*Task description:* Give the records again, word for word.

*Records for the exercise:*
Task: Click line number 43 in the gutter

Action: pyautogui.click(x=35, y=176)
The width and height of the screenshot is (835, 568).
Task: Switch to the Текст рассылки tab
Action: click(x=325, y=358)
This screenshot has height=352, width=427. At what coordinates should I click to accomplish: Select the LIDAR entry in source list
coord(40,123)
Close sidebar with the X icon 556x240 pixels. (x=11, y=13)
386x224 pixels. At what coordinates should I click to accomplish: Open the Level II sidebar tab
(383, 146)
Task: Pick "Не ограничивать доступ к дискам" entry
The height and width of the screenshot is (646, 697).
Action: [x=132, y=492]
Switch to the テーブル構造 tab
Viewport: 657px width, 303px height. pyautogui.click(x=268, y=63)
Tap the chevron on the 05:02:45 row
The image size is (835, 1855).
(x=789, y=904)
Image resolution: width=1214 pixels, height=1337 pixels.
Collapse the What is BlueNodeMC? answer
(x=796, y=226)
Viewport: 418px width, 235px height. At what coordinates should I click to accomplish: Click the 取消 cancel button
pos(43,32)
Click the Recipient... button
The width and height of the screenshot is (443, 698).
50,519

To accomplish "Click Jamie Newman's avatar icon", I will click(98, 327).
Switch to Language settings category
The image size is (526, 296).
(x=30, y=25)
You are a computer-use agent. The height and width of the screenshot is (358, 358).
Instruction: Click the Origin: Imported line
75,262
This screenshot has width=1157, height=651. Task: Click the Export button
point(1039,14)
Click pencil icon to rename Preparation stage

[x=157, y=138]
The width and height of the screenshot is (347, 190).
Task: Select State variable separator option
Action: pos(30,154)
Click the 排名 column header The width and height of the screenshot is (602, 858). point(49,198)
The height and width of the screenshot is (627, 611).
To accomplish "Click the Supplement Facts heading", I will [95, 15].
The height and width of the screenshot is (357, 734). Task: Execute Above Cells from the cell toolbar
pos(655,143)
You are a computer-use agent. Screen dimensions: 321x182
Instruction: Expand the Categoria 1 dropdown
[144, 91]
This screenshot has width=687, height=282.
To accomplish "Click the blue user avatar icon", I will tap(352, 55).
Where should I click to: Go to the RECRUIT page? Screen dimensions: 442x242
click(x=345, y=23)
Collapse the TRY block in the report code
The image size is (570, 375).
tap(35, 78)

*Finished exercise:*
Task: Click line number 43 in the gutter

Action: pyautogui.click(x=35, y=176)
The width and height of the screenshot is (835, 568).
Task: Switch to the Текст рассылки tab
Action: click(x=325, y=358)
This screenshot has height=352, width=427. At what coordinates should I click to accomplish: Select the LIDAR entry in source list
coord(40,123)
Close sidebar with the X icon 556x240 pixels. (x=11, y=13)
386x224 pixels. At what coordinates should I click to accomplish: Open the Level II sidebar tab
(383, 146)
Task: Pick "Не ограничивать доступ к дискам" entry
The height and width of the screenshot is (646, 697).
Action: [x=132, y=492]
Switch to the テーブル構造 tab
Viewport: 657px width, 303px height. pyautogui.click(x=268, y=63)
Tap the chevron on the 05:02:45 row
The image size is (835, 1855).
(x=789, y=904)
Image resolution: width=1214 pixels, height=1337 pixels.
Collapse the What is BlueNodeMC? answer
(x=796, y=226)
Viewport: 418px width, 235px height. At what coordinates should I click to accomplish: Click the 取消 cancel button
pos(43,32)
Click the Recipient... button
The width and height of the screenshot is (443, 698).
50,519

To accomplish "Click Jamie Newman's avatar icon", I will click(98, 327).
Switch to Language settings category
The image size is (526, 296).
(x=30, y=25)
You are a computer-use agent. The height and width of the screenshot is (358, 358).
Instruction: Click the Origin: Imported line
75,262
This screenshot has width=1157, height=651. Task: Click the Export button
point(1039,14)
Click pencil icon to rename Preparation stage

[x=157, y=138]
The width and height of the screenshot is (347, 190).
Task: Select State variable separator option
Action: pos(30,154)
Click the 排名 column header The width and height of the screenshot is (602, 858). point(49,198)
The height and width of the screenshot is (627, 611).
To accomplish "Click the Supplement Facts heading", I will [95, 15].
The height and width of the screenshot is (357, 734). Task: Execute Above Cells from the cell toolbar
pos(655,143)
You are a computer-use agent. Screen dimensions: 321x182
Instruction: Expand the Categoria 1 dropdown
[144, 91]
This screenshot has width=687, height=282.
To accomplish "Click the blue user avatar icon", I will tap(352, 55).
Where should I click to: Go to the RECRUIT page? Screen dimensions: 442x242
click(x=345, y=23)
Collapse the TRY block in the report code
The image size is (570, 375).
tap(35, 78)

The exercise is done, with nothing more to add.